Collected data entries
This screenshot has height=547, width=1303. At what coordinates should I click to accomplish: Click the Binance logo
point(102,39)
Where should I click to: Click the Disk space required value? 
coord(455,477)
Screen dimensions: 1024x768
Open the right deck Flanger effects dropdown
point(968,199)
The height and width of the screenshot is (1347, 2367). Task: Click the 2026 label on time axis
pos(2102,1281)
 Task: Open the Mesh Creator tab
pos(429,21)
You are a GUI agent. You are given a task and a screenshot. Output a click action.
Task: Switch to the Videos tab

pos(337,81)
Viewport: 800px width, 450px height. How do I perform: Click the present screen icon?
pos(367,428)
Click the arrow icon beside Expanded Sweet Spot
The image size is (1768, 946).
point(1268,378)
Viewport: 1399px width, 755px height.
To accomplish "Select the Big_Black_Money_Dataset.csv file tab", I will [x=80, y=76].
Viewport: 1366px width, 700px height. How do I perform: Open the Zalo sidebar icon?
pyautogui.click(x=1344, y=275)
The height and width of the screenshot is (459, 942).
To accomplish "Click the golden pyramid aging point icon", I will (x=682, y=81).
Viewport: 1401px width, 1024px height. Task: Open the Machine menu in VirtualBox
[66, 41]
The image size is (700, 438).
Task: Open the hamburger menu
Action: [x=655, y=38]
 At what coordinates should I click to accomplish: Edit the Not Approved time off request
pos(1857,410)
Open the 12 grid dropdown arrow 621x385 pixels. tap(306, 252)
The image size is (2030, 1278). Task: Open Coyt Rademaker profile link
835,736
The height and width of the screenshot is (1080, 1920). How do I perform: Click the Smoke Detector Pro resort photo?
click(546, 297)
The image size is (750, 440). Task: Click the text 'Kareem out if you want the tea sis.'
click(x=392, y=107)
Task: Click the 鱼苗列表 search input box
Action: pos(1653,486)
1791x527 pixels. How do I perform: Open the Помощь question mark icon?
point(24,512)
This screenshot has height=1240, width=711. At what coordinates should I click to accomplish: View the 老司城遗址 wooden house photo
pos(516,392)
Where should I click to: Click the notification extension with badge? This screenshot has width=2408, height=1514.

◆ TASK OBJECTIVE:
Reproduce all of the lines above without any changes.

◆ OUTPUT FOR THIS TASK:
This screenshot has height=547, width=1303. At what coordinates should I click to accomplish: Click the Binance logo
point(102,39)
Where should I click to: Click the Disk space required value? 
coord(455,477)
Screen dimensions: 1024x768
Open the right deck Flanger effects dropdown
point(968,199)
The height and width of the screenshot is (1347, 2367). Task: Click the 2026 label on time axis
pos(2102,1281)
 Task: Open the Mesh Creator tab
pos(429,21)
You are a GUI agent. You are given a task and a screenshot. Output a click action.
Task: Switch to the Videos tab

pos(337,81)
Viewport: 800px width, 450px height. How do I perform: Click the present screen icon?
pos(367,428)
Click the arrow icon beside Expanded Sweet Spot
The image size is (1768, 946).
point(1268,378)
Viewport: 1399px width, 755px height.
To accomplish "Select the Big_Black_Money_Dataset.csv file tab", I will [x=80, y=76].
Viewport: 1366px width, 700px height. How do I perform: Open the Zalo sidebar icon?
pyautogui.click(x=1344, y=275)
The height and width of the screenshot is (459, 942).
To accomplish "Click the golden pyramid aging point icon", I will (x=682, y=81).
Viewport: 1401px width, 1024px height. Task: Open the Machine menu in VirtualBox
[66, 41]
The image size is (700, 438).
Task: Open the hamburger menu
Action: [x=655, y=38]
 At what coordinates should I click to accomplish: Edit the Not Approved time off request
pos(1857,410)
Open the 12 grid dropdown arrow 621x385 pixels. tap(306, 252)
The image size is (2030, 1278). Task: Open Coyt Rademaker profile link
835,736
The height and width of the screenshot is (1080, 1920). How do I perform: Click the Smoke Detector Pro resort photo?
click(546, 297)
The image size is (750, 440). Task: Click the text 'Kareem out if you want the tea sis.'
click(x=392, y=107)
Task: Click the 鱼苗列表 search input box
Action: pos(1653,486)
1791x527 pixels. How do I perform: Open the Помощь question mark icon?
point(24,512)
This screenshot has height=1240, width=711. At what coordinates should I click to accomplish: View the 老司城遗址 wooden house photo
pos(516,392)
Where should I click to: Click the notification extension with badge? This screenshot has width=2408, height=1514.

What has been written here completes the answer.